Tuesday, July 19, 2016

Free State of Jones (2016)

Score: 2.5 / 5

It just tried too hard. This summer's wannabe blockbuster-slash-pre-Oscar-season-"Big Important Film" fell a bit flat, and for several reasons. It wants to be a vehicle for Matthew McConaughey's dramatic leading man spree, but his solid performance is hindered by splintered writing and an unfocused script. It wants to be a triumph of social justice rhetoric and historical reclamation, but wallows in its period and atmosphere. It wants to teach a history lesson about one of the most intriguing and least known stories of our Civil War, but can't decide between history and relevance, drama and action, or even if it wants to be a biopic about Newton Knight.

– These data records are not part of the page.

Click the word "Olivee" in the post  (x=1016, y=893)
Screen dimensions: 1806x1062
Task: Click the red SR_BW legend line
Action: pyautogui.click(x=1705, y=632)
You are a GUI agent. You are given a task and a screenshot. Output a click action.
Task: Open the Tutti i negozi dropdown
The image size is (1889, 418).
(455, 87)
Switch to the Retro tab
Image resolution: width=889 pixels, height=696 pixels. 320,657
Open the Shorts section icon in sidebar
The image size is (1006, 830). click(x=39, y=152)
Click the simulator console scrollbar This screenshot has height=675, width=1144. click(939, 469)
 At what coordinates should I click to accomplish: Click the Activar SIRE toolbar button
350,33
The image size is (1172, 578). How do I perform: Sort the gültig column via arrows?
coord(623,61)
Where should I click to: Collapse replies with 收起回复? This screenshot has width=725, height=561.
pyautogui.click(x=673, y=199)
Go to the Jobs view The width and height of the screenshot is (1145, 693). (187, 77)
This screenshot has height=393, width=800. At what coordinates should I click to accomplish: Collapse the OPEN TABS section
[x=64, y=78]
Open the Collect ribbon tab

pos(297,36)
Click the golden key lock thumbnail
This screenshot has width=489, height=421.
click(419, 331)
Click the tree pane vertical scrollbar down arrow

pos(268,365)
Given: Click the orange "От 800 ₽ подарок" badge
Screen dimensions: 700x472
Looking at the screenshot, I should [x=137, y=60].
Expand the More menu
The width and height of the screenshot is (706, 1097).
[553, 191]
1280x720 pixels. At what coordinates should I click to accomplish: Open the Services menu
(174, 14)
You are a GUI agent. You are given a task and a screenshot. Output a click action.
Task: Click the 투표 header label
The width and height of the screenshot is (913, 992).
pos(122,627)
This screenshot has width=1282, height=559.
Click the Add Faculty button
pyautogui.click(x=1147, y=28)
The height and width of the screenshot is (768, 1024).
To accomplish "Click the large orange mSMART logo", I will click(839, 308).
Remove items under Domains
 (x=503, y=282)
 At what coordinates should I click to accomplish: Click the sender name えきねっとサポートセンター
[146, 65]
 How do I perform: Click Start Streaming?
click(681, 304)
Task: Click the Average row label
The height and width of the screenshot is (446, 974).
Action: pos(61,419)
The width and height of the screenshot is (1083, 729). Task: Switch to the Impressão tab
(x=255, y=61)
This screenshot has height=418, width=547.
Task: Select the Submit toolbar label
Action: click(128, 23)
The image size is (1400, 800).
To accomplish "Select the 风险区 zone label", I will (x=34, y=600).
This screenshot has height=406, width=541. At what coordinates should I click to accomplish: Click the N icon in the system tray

It's a fine picture. Really. Nice costumes, some really fabulous atmosphere (set design, cinematography), and a few strong action scenes. McConaughey is obviously working hard for the part, and the supporting cast is all in. The problems here are script and direction. Neither is as focused or specific as it should have been for clarity's sake, much less for dramatic competency. The script is confused and poorly paced, spanning a vast amount of time and space to cover the full story without ever diving into the ideological meat of the matter. Sure, visuals of slaves and freed men, runaway Confederates, lynchings, and the KKK all convey powerful shorthand, but that's all shorthand we've seen dozens of times before. In historical dramas, we have to see novelty, or we compartmentalize it into the nameless mass of wartime films we saw in high school history class.

I'm talking about the almost perfect sequence in which the women of the hidden camp march into town to supposedly bury their dead, under watchful guard by Confederate soldiers. As they level with the enemy, they reveal weapons under their mourning gowns and ope fire at point-blank range. That's something special, and it was the most memorable scene in the film for me.

It could have been epic. It could have been romantic. It could have been swashbuckling and intense. It could have been pedagogical and enlightening. It could have been relevant and brutal. And when it could have been everything but ended up as little more than a historical anecdote, it not only didn't do justice to its inspiration, but it didn't do justice to itself or its audience.